The words I want to target are:
picture
see
lorem
So, here are 3 string examples:
$text1 = 'Hello world (see below).';
$text2 = 'Lorem ipsum (there is a picture here) world!';
$text3 = 'Attack on titan (is lorem) great but (should not be removed).';
What regex can I use with preg_replace():
$text = preg_replace($regex, '' , $text);
To remove these brackets and their content if they contain those words?
Result should be:
$text1 = 'Hello world.';
$text2 = 'Lorem ipsum world!';
$text3 = 'Attack on titan great but (should not be removed).';
Here's an ideone for testing.
You could use the following approach (thanks to @Casimir for pointing out an error before!):
<?php
$regex = '~
(\h*\( # capture groups, open brackets
[^)]*? # match everything BUT a closing bracket lazily
(?i:picture|see|lorem) # up to one of the words, case insensitive
[^)]*? # same construct as above
\)) # up to a closing bracket
~x'; # verbose modifier
$text = array();
$text[] = 'Hello world (see below).';
$text[] = 'Lorem ipsum (there is a picture here) world!';
$text[] = 'Attack on titan (is lorem) great but (should not be removed).';
for ($i=0;$i<count($text);$i++)
$text[$i] = preg_replace($regex, '', $text[$i]);
print_r($text);
?>
See a demo on ideone.com and on regex101.com.
You can use this regex for searching:
\h*\([^)]*\b(?:picture|see|lorem)\b[^)]*\)
Which means
\h* # match 0 or more horizontal spaces
\( # match left (
[^)]* # match 0 or more of any char that is not )

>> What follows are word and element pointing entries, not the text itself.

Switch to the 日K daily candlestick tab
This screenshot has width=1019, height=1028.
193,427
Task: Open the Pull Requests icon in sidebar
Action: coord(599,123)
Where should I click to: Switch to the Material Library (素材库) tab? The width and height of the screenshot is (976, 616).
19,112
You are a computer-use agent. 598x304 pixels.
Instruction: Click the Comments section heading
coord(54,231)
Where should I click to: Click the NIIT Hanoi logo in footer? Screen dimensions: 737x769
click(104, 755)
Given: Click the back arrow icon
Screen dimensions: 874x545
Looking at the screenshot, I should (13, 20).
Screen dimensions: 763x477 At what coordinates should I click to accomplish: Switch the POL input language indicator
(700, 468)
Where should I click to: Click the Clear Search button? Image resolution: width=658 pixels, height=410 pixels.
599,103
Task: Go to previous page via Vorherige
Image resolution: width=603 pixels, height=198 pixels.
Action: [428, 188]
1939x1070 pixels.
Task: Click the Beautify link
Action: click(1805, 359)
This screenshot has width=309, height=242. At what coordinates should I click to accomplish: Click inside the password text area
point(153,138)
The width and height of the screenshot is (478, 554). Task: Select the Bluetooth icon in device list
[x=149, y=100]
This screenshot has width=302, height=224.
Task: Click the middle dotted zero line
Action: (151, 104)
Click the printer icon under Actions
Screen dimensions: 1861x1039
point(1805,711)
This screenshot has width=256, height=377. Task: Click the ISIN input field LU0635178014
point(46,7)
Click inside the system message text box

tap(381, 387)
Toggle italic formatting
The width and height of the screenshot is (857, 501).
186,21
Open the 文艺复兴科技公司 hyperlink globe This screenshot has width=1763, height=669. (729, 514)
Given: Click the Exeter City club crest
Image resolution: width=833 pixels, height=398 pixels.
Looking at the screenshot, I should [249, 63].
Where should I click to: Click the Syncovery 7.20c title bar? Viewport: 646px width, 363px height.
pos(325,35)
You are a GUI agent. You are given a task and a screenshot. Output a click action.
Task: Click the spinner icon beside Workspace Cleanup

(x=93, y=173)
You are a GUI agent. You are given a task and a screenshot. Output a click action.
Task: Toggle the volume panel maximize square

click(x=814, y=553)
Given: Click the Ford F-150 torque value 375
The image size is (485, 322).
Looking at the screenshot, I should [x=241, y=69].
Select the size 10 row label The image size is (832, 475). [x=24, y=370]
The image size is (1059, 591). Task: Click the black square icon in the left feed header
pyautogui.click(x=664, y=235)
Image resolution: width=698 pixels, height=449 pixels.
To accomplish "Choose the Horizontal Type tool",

\b # match a word boundary
(?:picture|see|lorem) # match any of the 3 keywords
\b # match a word boundary
[^)]* # match 0 or more of any char that is not )
\) # match right )
and replace by empty string:
RegEx Demo
Code:
$re = '/\h*\([^)]*\b(?:picture|see|lorem)\b[^)]*\)/';
$result = preg_replace($re, '', $input);